Exercise goal
Copy the entries exactly. Their pictures do not belong in the copy.

Stored items
=======

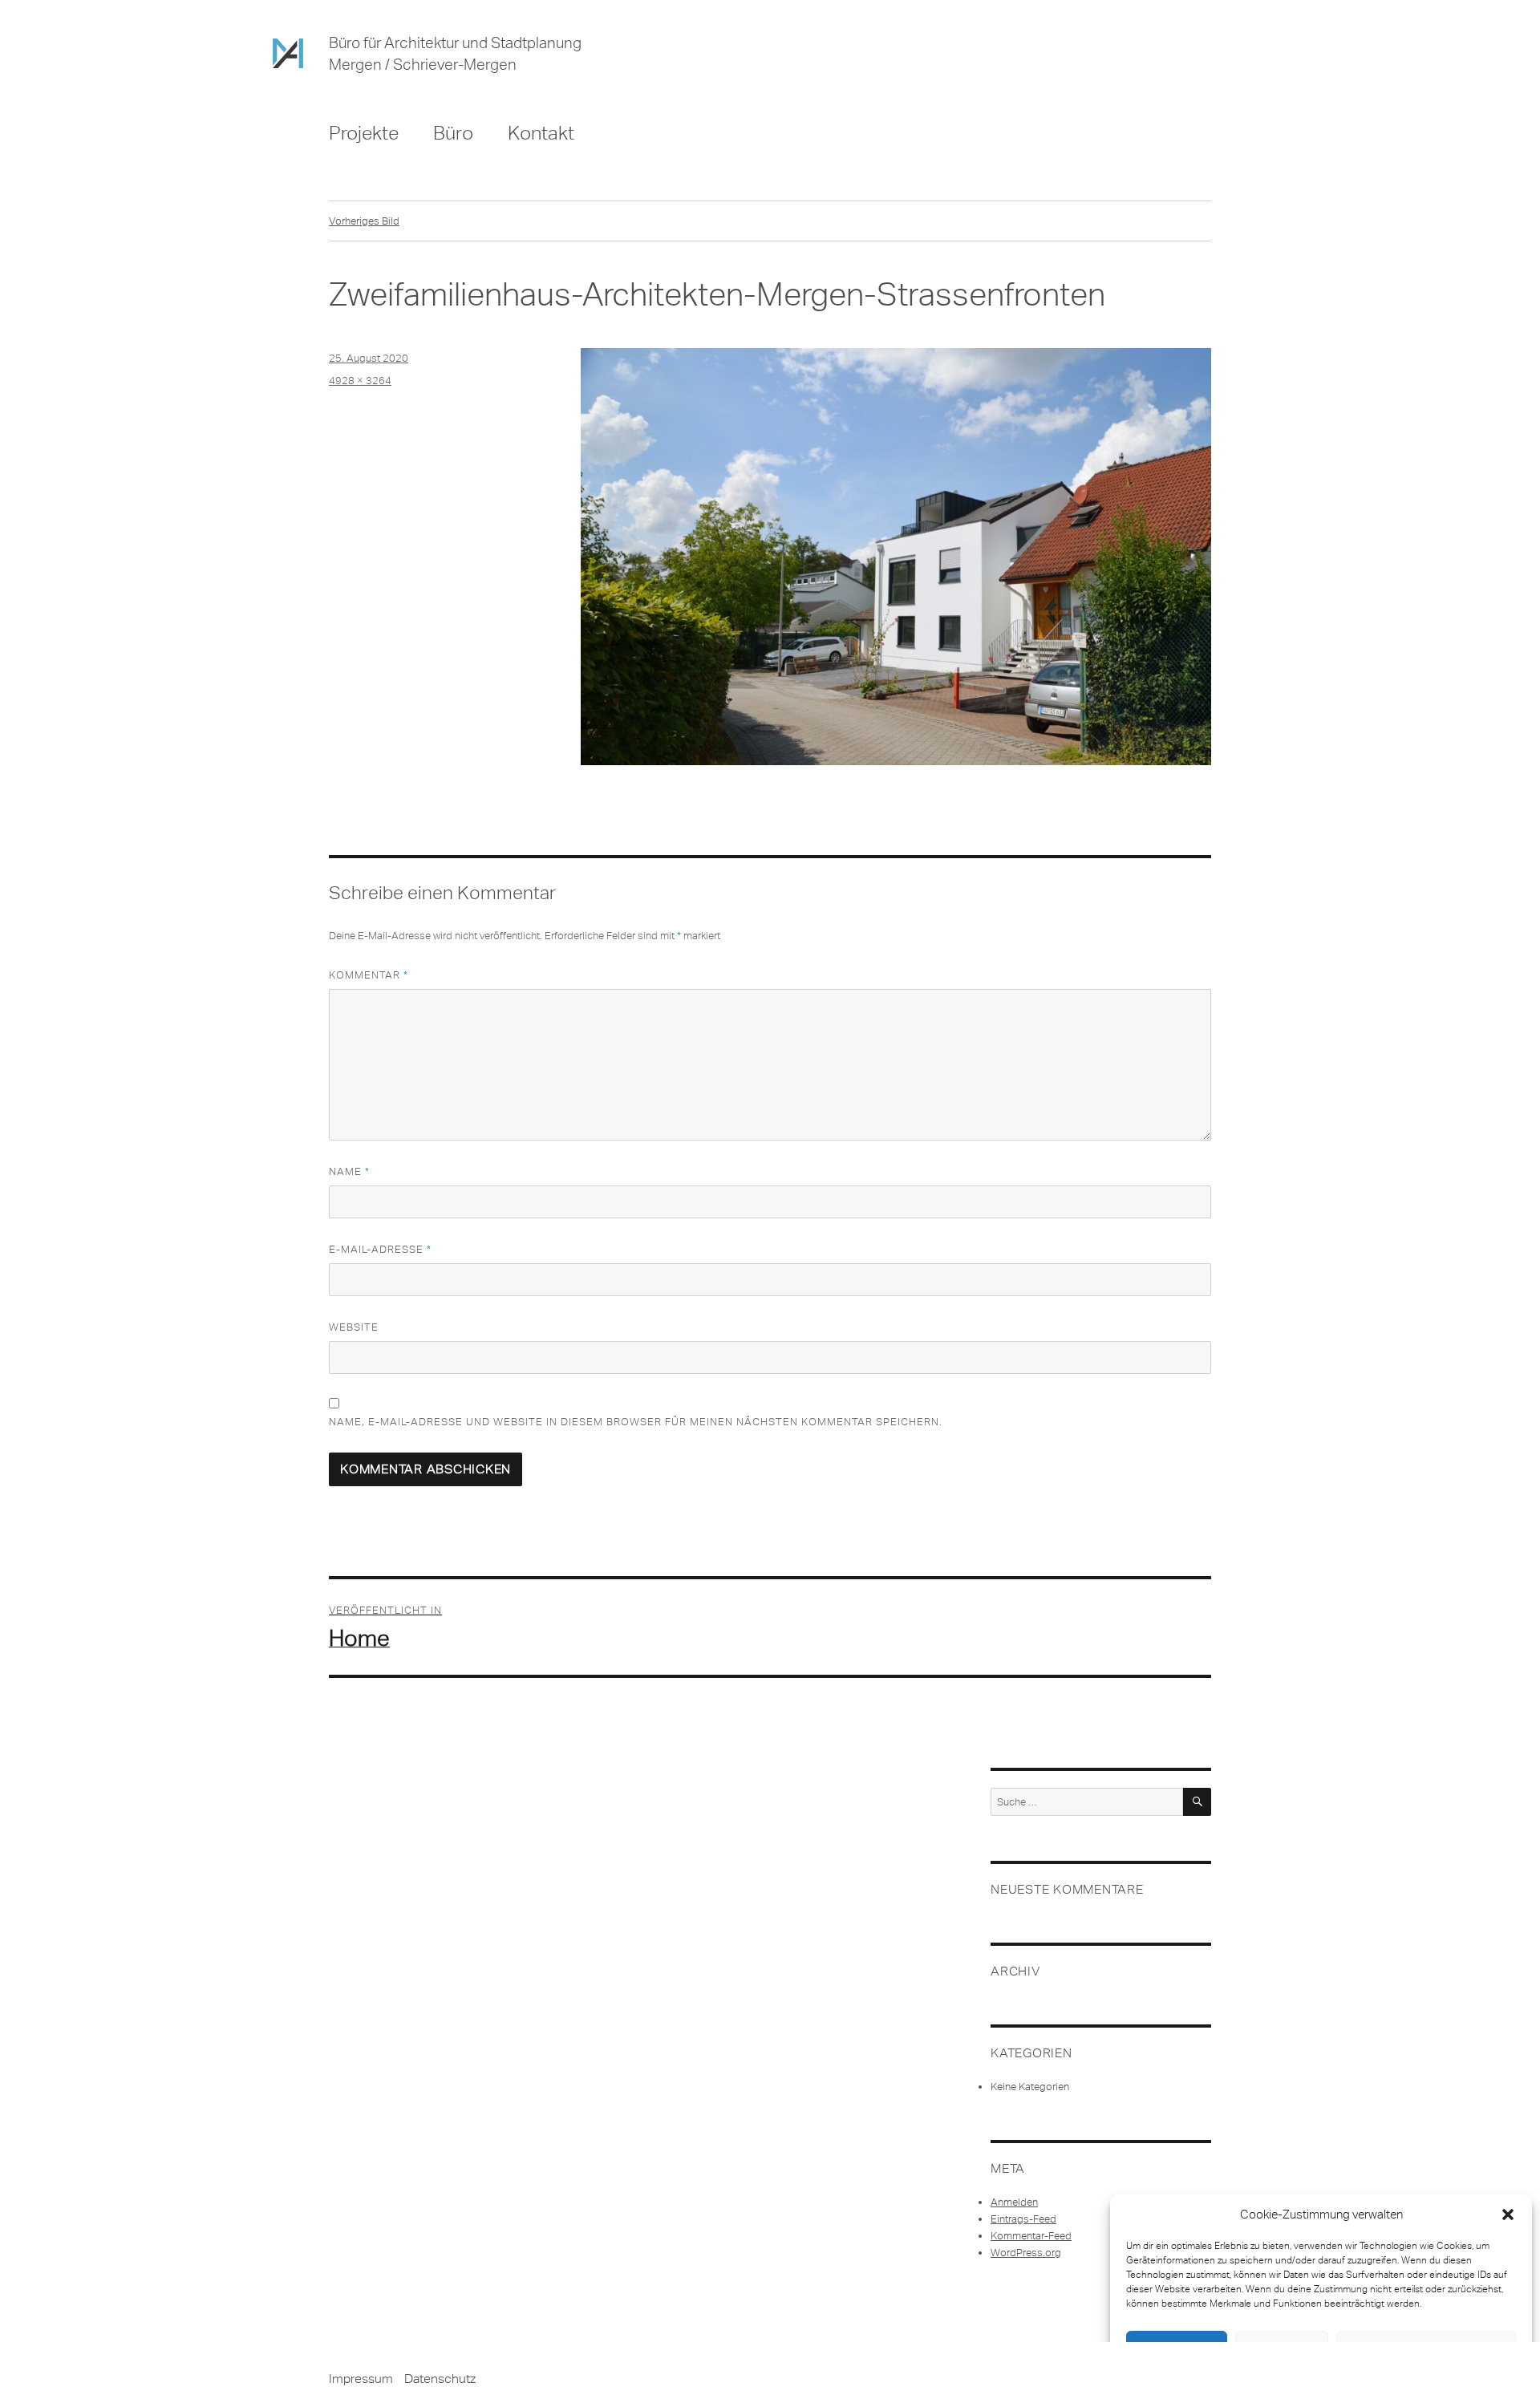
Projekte (364, 133)
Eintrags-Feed (1023, 2219)
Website (354, 1327)
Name (349, 1171)
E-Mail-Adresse (380, 1249)
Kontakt (541, 133)
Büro (453, 133)
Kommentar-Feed (1031, 2236)
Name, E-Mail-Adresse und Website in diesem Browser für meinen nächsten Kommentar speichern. (635, 1422)
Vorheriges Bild (364, 221)
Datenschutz (440, 2378)
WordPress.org (1026, 2253)
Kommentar (368, 975)
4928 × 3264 (360, 381)
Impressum (361, 2378)
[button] (1508, 2214)
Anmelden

=======

Answer section
Projekte (364, 133)
Eintrags-Feed (1023, 2219)
Website (354, 1327)
Name (349, 1171)
E-Mail-Adresse (380, 1249)
Kontakt (541, 133)
Büro (453, 133)
Kommentar-Feed (1031, 2236)
Name, E-Mail-Adresse und Website in diesem Browser für meinen nächsten Kommentar speichern. (635, 1422)
Vorheriges Bild (364, 221)
Datenschutz (440, 2378)
WordPress.org (1026, 2253)
Kommentar (368, 975)
4928 × 3264 (360, 381)
Impressum (361, 2378)
[button] (1508, 2214)
Anmelden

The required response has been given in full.